Plasminogen activator inhibitor 1 and 2, alpha-2-antiplasmin, plasminogen, and endotoxin levels in systemic meningococcal disease.

We have studied the activation state of the fibrinolytic system in 39 patients with systemic meningococcal disease (SMD). Patients defined as having fulminant septicemia (n = 13) with high (greater than 700 ng/L) levels of endotoxin (LPS) in plasma and severe coagulopathy, had significantly lower functional levels of plasminogen (P less than 0.05) and alpha-2-antiplasmin (P less than 0.01) and higher antigen levels of plasminogen activator inhibitor 1 (PAI-1) (P less than 0.01), and fibrin degradation products (FDP) (P less than 0.01), but not of PAI-2 (P greater than 0.1) as compared with less severely ill patients (meningitis and meningococcemia) (n = 25).

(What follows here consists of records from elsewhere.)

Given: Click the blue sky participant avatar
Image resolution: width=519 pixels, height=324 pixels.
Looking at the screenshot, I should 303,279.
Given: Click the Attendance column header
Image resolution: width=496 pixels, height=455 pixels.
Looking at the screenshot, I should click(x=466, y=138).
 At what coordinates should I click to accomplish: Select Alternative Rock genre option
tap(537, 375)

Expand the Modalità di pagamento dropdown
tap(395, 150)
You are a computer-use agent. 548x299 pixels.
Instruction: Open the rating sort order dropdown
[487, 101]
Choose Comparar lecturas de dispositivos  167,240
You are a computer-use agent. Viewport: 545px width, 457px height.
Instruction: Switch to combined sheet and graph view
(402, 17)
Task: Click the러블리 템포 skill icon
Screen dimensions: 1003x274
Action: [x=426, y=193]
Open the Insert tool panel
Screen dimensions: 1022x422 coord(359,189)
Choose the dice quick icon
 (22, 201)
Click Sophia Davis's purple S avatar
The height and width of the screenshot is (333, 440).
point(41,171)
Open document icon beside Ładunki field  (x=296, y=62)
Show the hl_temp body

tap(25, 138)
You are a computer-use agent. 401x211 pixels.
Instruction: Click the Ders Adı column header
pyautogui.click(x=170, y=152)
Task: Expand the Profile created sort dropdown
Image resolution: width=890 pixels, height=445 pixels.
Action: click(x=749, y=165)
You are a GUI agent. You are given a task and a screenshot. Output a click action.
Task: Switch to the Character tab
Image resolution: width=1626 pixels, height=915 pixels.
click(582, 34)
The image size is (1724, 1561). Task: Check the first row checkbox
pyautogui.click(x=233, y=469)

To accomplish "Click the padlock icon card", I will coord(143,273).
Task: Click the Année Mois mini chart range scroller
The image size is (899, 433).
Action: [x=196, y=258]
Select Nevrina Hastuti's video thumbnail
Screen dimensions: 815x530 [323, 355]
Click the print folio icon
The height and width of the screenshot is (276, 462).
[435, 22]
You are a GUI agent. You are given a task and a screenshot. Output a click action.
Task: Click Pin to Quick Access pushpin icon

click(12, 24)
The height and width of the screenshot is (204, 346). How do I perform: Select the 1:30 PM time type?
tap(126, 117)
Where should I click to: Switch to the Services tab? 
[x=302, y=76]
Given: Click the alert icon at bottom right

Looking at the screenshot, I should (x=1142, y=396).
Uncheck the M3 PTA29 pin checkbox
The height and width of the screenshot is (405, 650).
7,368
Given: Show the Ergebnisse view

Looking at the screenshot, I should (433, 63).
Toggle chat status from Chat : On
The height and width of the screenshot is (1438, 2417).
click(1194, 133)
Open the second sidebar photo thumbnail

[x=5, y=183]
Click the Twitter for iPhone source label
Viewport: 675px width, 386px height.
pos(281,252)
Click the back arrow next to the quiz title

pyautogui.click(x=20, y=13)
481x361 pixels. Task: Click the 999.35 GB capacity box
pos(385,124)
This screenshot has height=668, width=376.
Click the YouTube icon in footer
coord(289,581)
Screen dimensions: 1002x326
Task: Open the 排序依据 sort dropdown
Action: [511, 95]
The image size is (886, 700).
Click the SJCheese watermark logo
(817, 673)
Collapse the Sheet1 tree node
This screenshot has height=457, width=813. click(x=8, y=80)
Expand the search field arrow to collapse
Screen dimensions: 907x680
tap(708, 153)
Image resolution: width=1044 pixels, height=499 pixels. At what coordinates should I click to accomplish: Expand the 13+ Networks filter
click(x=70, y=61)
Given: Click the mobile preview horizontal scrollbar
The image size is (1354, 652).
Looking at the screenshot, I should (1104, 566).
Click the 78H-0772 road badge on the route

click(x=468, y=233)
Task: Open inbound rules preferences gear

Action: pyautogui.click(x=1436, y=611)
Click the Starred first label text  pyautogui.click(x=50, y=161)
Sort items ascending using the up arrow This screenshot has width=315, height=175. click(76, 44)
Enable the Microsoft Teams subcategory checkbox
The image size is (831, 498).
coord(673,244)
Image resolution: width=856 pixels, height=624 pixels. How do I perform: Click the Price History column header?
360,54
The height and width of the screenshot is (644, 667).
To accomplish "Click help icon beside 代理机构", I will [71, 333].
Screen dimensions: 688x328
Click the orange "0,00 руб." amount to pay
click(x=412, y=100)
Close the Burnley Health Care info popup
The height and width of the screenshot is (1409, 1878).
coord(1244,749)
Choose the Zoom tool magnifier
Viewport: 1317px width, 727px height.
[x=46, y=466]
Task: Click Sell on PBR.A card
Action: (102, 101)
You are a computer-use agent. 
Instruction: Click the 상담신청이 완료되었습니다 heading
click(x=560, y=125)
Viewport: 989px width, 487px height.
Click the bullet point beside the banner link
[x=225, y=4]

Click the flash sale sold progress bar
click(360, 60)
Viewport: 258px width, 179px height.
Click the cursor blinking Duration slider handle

A positive correlation existed between the admission (maximum) levels of LPS and PAI-1 (r = 0.86, P less than 0.0001). Decreasing admission levels of platelets were associated with increasing levels of PAI-1 (r = -0.55, P less than 0.001). After initiation of treatment with antibiotics and fresh frozen plasma, the PAI-1 levels declined rapidly. PAI-1 levels greater than 360 micrograms/L on admission predicted the development of a severe septic shock combined with renal impairment correctly in 12 of 13 patients (92%). None of 25 patients without multiple organ failure had PAI-1 levels greater than 260 micrograms/L. PAI-1 levels greater than 1850 micrograms/L were associated with 100% fatality. The results suggest that in the early phase of fulminant meningococcal septicemia an extensive plasmin generation occurs. On admission, however, high levels of PAI-1 seem to inhibit the plasmin generation, and thereby promote DIC.